Collected data
────────────────────
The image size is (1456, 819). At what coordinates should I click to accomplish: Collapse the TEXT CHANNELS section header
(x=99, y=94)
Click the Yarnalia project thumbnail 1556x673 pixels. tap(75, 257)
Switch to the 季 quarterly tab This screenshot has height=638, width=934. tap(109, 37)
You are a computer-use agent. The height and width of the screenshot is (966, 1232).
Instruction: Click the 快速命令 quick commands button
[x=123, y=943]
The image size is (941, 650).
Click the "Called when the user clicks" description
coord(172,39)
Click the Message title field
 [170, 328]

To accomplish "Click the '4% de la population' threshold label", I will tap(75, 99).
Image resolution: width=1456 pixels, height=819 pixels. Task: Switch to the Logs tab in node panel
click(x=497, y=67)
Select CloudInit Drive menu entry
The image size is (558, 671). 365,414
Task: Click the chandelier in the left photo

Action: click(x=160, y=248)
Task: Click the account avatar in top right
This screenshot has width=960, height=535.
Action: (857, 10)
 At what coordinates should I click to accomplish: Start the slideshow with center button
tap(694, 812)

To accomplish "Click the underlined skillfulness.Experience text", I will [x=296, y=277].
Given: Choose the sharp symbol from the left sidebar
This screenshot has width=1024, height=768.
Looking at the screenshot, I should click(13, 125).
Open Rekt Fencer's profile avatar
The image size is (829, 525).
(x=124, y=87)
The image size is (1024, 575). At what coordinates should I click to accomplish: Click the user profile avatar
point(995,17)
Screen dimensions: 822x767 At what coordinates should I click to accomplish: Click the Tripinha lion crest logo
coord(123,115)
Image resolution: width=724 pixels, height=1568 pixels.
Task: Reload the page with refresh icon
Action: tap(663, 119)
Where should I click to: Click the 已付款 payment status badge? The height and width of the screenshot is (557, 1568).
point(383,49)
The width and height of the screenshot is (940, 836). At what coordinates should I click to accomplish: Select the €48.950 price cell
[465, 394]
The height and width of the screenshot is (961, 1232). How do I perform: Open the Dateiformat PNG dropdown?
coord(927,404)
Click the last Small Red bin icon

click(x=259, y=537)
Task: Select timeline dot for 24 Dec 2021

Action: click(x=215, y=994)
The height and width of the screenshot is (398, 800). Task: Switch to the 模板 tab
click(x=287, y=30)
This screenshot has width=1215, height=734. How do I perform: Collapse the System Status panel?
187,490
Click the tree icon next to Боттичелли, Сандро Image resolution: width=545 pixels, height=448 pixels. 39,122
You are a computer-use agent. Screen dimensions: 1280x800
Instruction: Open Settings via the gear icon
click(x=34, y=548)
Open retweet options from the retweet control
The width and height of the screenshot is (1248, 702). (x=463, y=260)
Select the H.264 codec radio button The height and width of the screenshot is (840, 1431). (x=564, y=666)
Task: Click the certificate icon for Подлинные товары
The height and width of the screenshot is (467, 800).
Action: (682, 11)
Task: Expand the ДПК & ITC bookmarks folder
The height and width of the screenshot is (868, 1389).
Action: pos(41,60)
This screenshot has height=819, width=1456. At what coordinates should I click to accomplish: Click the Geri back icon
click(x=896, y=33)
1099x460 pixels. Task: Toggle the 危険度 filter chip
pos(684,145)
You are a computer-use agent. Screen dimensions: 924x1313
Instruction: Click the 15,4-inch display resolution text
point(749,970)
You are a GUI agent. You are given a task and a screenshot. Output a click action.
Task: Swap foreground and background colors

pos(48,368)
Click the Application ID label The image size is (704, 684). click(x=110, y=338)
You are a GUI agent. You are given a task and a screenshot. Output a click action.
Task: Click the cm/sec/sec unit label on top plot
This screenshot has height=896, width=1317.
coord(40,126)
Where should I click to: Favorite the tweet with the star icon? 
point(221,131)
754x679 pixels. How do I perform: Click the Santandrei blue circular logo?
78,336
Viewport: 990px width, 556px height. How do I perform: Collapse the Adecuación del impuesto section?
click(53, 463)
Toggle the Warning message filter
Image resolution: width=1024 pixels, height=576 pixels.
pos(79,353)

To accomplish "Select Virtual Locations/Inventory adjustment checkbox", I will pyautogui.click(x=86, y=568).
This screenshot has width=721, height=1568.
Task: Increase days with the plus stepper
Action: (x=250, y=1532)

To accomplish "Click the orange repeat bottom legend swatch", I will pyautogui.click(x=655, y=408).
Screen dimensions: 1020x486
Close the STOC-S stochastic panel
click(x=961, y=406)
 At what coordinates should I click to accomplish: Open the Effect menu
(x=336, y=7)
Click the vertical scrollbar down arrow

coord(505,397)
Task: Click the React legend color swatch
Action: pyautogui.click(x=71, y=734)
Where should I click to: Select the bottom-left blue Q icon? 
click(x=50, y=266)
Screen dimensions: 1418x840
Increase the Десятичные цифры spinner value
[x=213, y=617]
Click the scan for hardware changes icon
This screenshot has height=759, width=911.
────────────────────
> Description of the task:
Which lines above include the word "agent"? Show each one.

> Expected answer:
You are a computer-use agent. The height and width of the screenshot is (966, 1232).
You are a computer-use agent. Screen dimensions: 1280x800
You are a computer-use agent. Screen dimensions: 924x1313
You are a GUI agent. You are given a task and a screenshot. Output a click action.
You are a GUI agent. You are given a task and a screenshot. Output a click action.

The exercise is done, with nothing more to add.